For five years, my Monday nights have been all about city council. On Thursday, you get the new council agenda, on Friday you get the amended agenda, and on Monday you go to the meeting.
I’m not saying that it’s not sometimes a slog. There are times in the middle of budget season where the meetings are coming so fast, and the matters being tackled so complex, that you wonder if there will ever be a time when you will once again see the light outside the council chambers.
I’m not sitting here wondering if I will ever see the council chambers again, I know I will, but the weekly council meeting is my sanely dose of regularity, and it’s how I feel like I’m most impacted by the COVID-19 pandemic.
Mostly, my life is unchanged. I do must of my work in Guelph Politico headquarters, deep underneath Snake Mountain, even when there’s no pandemic going on worldwide, but I do miss occasional changes of venue to the coffee shop. Or the library. And yes, visits to city hall.
The withdrawal was mitigated somewhat by this week’s emergency council meeting, which was mostly attended by telepresence, and that includes all 12 city councillors. Getting this hit of civic governance through a screen was fine in the moment, but it was ultimately fleeting.

Material supplied:

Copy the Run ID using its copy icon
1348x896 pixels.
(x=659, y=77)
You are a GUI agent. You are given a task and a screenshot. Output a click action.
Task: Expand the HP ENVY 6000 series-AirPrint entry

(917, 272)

Parts of the exercise:
(1) According to the council column, how many city councillors attended this week's emergency meeting by telepresence?
(2) Rewrite the part of the council column that opens with the words containing "I’m not sitting" and closes with "the COVID-19 pandemic.", substituting "meeting room" for "council chambers".
Answer from the council column alone.

Results of the tasks:
(1) All 12 city councillors.

(2)
I’m not sitting here wondering if I will ever see the meeting room again, I know I will, but the weekly council meeting is my sanely dose of regularity, and it’s how I feel like I’m most impacted by the COVID-19 pandemic.